Nous sommes en l’an 80 et vous êtes un citoyen de Rome, parti pour une journée de divertissement brutal au Colisée. Cette journée est spéciale, car l’empereur Titus Caesar Vespasianus donne une naumachie dans le bâtiment transformé en bassin reconstituant une bataille navale. Il y aura des galères, des mécanismes pour simuler des naufrages, des tempêtes et une légion de gréeurs romains. Sans ces ingénieurs hydrauliques, charpentiers et autres, une naumachie n’est qu’une très grande flaque d’eau dans un très grand bâtiment. Aussitôt que le théâtre, ou tout autre type de spectacle, dépasse l’étape des masques et du maquillage, une équipe doit le construire, tirer des leviers et tirer sur des cordes au bon moment.
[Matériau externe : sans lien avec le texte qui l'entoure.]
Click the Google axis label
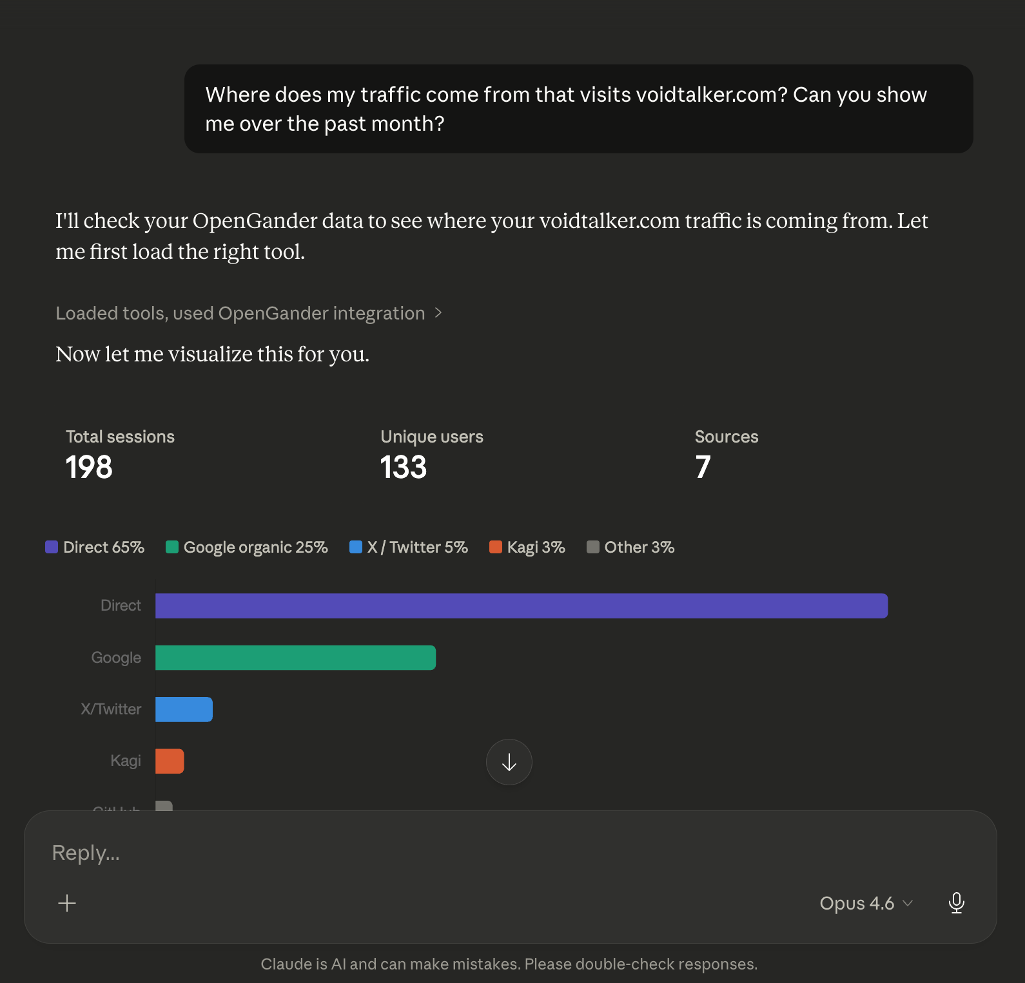Image resolution: width=1025 pixels, height=983 pixels. [116, 658]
On ne faisait pas carrière en tant qu’équipier en ces temps-là ; si vous étiez régisseur à l’époque de Shakespeare et que vous aviez besoin d’un machiniste, vous alliez directement dans les tavernes du front de mer où vous trouviez un certain nombre de marins sous-employés qui connaissaient les ficelles du métier et savaient suivre les consignes. Dès lors que quelques-uns étaient embauchés et sobres, le spectacle avait lieu.

Une forte tradition du travail en indépendant

Ça a longtemps fonctionné ainsi : le travail temporaire et les efforts que les artistes pouvaient fournir quand ils ne jouaient pas, c’était tout ce qu’il y avait. Les lieux dédiés étaient également rares. Bien souvent, les spectacles étaient mis en scène dans les cours des tavernes et les châteaux, avec l’aide locale disponible. Peut-être que la tradition du travail en indépendant est encore très forte dans les équipes aujourd’hui en raison de son histoire ancienne.
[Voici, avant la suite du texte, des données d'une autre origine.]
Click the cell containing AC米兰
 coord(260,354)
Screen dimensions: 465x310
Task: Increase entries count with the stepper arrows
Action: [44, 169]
Ce qui a changé, c’est la technologie. N’importe qui pouvait faire rouler un boulet de canon sur le plancher des coulisses pour simuler le tonnerre, mais des compétences plus spécialisées ont été nécessaires lorsque les choses sont devenues un peu plus sophistiquées. Ça a commencé par l’éclairage : quel imprésario pouvait résister à la logique financière des représentations de jour et de nuit ou à une nouvelle opportunité d’effets spéciaux pour le plaisir du public ?

Lorsque la bougie a laissé place au gaz puis à la lumière électrique, les électriciens ont rejoint les charpentiers et les touche-à-tout. Chaque avancée technologique ultérieure ou projet plus ambitieux a nécessité une main-d’œuvre plus qualifiée. Les décors mobiles ont juste eu besoin de personnes suffisamment compétentes pour ne pas laisser tomber des éléments de décoration sur la tête des acteurs, le son a eu besoin d’ingénieurs du son, le cinéma a eu besoin de projectionnistes, l’audiovisuel a besoin de ses techniciens.

Peu à peu, tout un système d’aide en équipe s’est développé, un groupe souvent nomade de personnes pragmatiques qui faisaient en sorte que les comédiens et les artistes paraissent à leur avantage soir après soir.

Et pendant tout ce temps, le show control piloté par les équipes attendait dans les coulisses – et quand il a fait son entrée, les choses ont changé. Il n’est pas exagéré de dire qu’aujourd’hui l’équipe fait très souvent le spectacle ; c’est elle, la technologie, le contenu audiovisuel soigneusement sélectionné, et rien d’autre.

Artistes

Ce que les équipes peuvent faire aujourd’hui semblerait aussi étrange aux premiers praticiens que la magie qu’ils se sont autrefois efforcés de simuler avec du soufre et du salpêtre. De nos jours, les membres d’une équipe peuvent refuser de se considérer comme des artistes ; ils n’ont pas de maquillage de scène, ils portent invariablement un pantalon cargo noir, un tee-shirt et un laissez-passer laminé, mais ils sont néanmoins des artistes. Il n’y a pas un problème qu’ils ne peuvent pas résoudre ou une nuit de sommeil qu’ils ne sacrifieront pas pour assurer un spectacle parfait. Leur profession a une longue et honorable histoire, c’est pourquoi ils sont si bons.